Republicans are under pressure from fiscally conservative advocacy groups who say the plan would do too little to control federal spending. Several organizations, including the Club for Growth, Heritage Action and the Tea Party-affiliated FreedomWorks, oppose the plan and are pressuring lawmakers to do the same.
Democrats aren’t likely to make up for any defections. House Democratic Whip Steny Hoyer of Maryland said there won’t “be very many if any” Democratic votes for the plan.
No Democratic Support
So far no Democrat has publicly come out for it. That means Boehner can lose no more than 23 of the 240 House Republicans to get the 217 votes to pass his plan in the 433 member chamber. Two seats are vacant.
As of last night, 17 Republicans had said they planned to oppose the plan, and five others categorized themselves as leaning in that direction.
The pressure on members was intense. Representative Tom Reed, a first-term Republican from New York, said yesterday he was up through the middle of the night trying to decide how he will vote on Boehner’s proposal. He said he decided around 4 a.m. to back the speaker after saying earlier he would oppose the plan.
“I’m a firm yes,” Reed said. “We’ve been looking at this real hard. This has been a very stressful period of time.
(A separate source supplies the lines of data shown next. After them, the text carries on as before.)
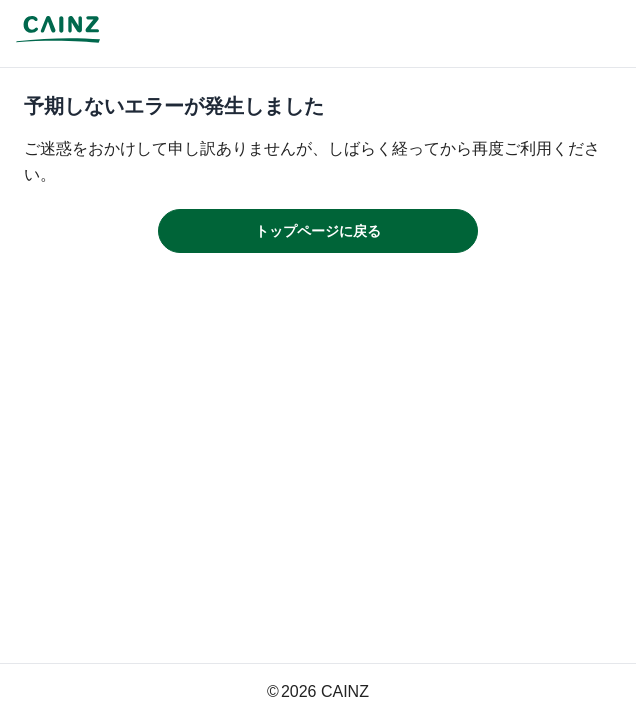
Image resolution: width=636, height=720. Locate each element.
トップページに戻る (318, 231)
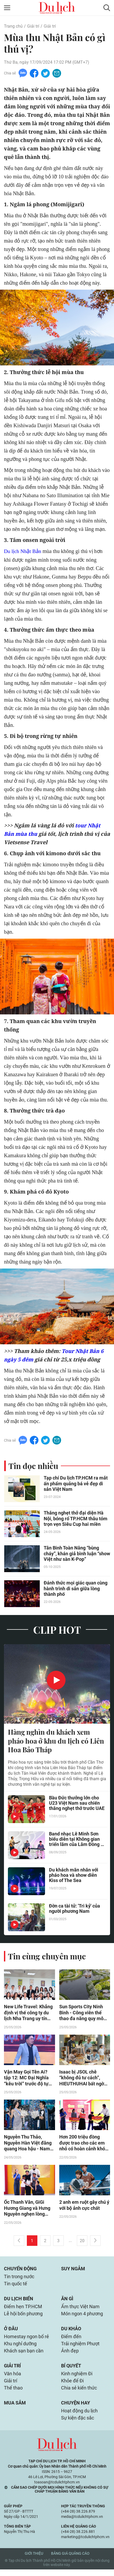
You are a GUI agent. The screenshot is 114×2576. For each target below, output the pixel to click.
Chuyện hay (75, 2409)
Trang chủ (13, 26)
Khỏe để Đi (72, 2386)
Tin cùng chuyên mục (47, 1957)
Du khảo (71, 2332)
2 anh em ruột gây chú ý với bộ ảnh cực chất (84, 2207)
It’s not exactly what I’m looking for, it’s not what we came to Washington to do, but it’s a step in the right direction.”
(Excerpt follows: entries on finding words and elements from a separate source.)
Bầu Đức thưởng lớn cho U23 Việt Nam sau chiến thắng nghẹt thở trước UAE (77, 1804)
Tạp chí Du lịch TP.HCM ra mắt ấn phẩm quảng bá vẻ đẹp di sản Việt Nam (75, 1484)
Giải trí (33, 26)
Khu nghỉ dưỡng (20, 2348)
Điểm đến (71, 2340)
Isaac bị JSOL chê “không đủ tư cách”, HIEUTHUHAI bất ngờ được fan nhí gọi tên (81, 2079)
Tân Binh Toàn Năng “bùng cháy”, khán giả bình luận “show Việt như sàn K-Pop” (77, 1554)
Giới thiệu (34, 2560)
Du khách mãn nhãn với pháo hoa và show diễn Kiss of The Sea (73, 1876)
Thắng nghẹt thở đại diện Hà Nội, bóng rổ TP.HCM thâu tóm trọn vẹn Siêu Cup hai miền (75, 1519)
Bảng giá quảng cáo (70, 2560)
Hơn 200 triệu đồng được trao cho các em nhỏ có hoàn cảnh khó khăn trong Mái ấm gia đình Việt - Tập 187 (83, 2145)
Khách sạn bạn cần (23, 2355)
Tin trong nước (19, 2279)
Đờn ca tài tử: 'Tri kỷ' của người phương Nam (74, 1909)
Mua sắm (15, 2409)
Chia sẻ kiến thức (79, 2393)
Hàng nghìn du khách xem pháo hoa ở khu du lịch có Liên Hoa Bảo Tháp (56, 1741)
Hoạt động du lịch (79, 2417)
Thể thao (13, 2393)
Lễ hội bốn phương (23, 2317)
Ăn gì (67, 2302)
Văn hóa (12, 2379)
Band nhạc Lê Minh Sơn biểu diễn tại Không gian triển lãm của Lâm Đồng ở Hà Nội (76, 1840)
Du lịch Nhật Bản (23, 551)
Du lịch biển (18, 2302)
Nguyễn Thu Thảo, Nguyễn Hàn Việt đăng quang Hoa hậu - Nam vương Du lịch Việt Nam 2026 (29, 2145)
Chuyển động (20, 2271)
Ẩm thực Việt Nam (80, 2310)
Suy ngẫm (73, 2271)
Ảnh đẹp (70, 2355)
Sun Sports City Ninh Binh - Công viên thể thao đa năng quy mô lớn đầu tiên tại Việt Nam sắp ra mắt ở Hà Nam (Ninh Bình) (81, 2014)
At least six members said during yesterday’s meeting of House Republicans they were leaning toward supporting the bill after previously saying they would oppose it, according to a Republican aide who spoke on condition of anonymity.
Even so, some opponents in the party predicted they would prevail.
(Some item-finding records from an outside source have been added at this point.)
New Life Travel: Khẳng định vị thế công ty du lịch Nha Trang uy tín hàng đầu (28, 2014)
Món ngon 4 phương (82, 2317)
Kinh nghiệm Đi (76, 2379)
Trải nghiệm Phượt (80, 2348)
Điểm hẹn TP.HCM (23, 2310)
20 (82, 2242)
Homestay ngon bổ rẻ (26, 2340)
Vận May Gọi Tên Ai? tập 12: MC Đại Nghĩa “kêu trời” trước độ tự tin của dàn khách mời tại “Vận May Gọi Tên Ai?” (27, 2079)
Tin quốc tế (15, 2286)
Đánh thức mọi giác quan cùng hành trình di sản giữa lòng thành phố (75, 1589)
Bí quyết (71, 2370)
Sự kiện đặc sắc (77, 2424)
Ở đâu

“We can hold the line,” Representative Steve King, an Iowa Republican and a foe of the plan, told a group of Tea Party advocates who rallied outside the Capitol.
Senator John McCain of Arizona, the 2008 Republican presidential nominee, took to the Senate floor to criticize what he called “Tea Party hobbits.” He said they appear to believe the public would blame a government default on Obama, not Republicans.
A U.S. default would be “devastating” to consumers who would be affected by higher interest rates, said Michael Duke, president and chief executive officer of Wal-Mart Stores Inc.
“A default and the ripple effect would be impactful,” Duke told the Senate Finance Committee. He said both the reality and the perception of a default would hurt the U.S. economy
Treasury Rates Rise
Rates on Treasury bills set to mature just after the Aug. 2 debt-ceiling deadline rose yesterday to the highest level in five months. Five-year notes auctioned yesterday, which will be issued a day before the debt cap is reached, drew a yield of 1.580 percent, compared with the average forecast of 1.547 percent in a Bloomberg News survey of nine of the Federal Reserve’s primary dealers.
Rates on Treasury six-month bills due Aug. 4 touched 0.16 percent yesterday, the highest level since February, according to Bloomberg Bond Trader data. Yields on the benchmark five-year note fell two basis points to 1.54 percent today. Two-year note yields also declined two basis points, to 0.43 percent.
“The market is saying, ‘we need a deal here,’” said Michael Franzese, managing director and head of Treasury trading at Wunderlich Securities Inc. in New York.